Data entries:

* * *

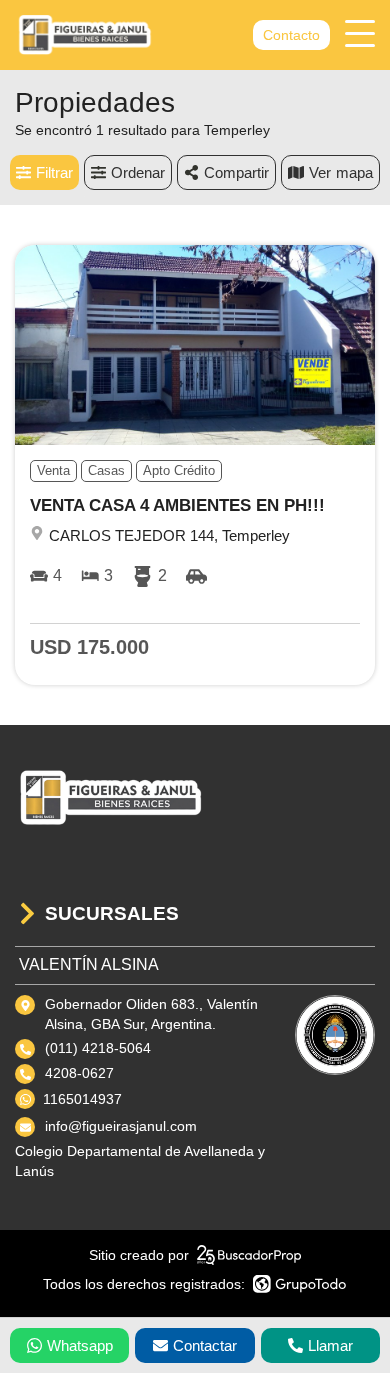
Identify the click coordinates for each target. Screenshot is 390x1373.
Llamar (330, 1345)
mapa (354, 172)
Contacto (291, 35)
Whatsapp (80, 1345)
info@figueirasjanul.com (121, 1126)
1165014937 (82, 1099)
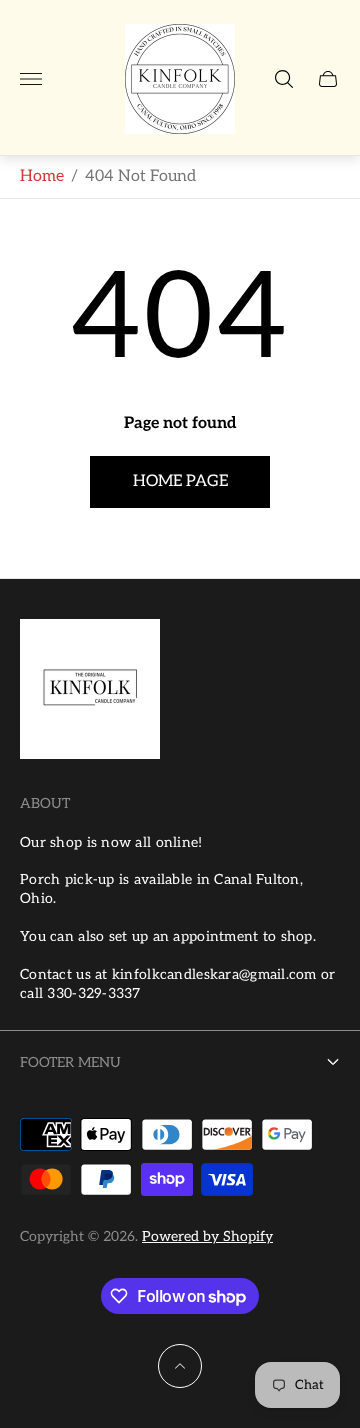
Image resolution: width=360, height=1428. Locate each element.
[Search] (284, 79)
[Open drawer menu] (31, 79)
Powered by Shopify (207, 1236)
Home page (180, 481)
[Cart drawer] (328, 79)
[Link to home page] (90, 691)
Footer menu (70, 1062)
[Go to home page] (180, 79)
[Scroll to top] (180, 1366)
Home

* * *

**TASK BRIEF**
With the pictures left aside, set down each entry above exactly as it stands.

**OUTPUT FOR THIS TASK**
Identify the click coordinates for each target. Screenshot is 390x1373.
Llamar (330, 1345)
mapa (354, 172)
Contacto (291, 35)
Whatsapp (80, 1345)
info@figueirasjanul.com (121, 1126)
1165014937 (82, 1099)
Image resolution: width=360, height=1428. Locate each element.
[Search] (284, 79)
[Open drawer menu] (31, 79)
Powered by Shopify (207, 1236)
Home page (180, 481)
[Cart drawer] (328, 79)
[Link to home page] (90, 691)
Footer menu (70, 1062)
[Go to home page] (180, 79)
[Scroll to top] (180, 1366)
Home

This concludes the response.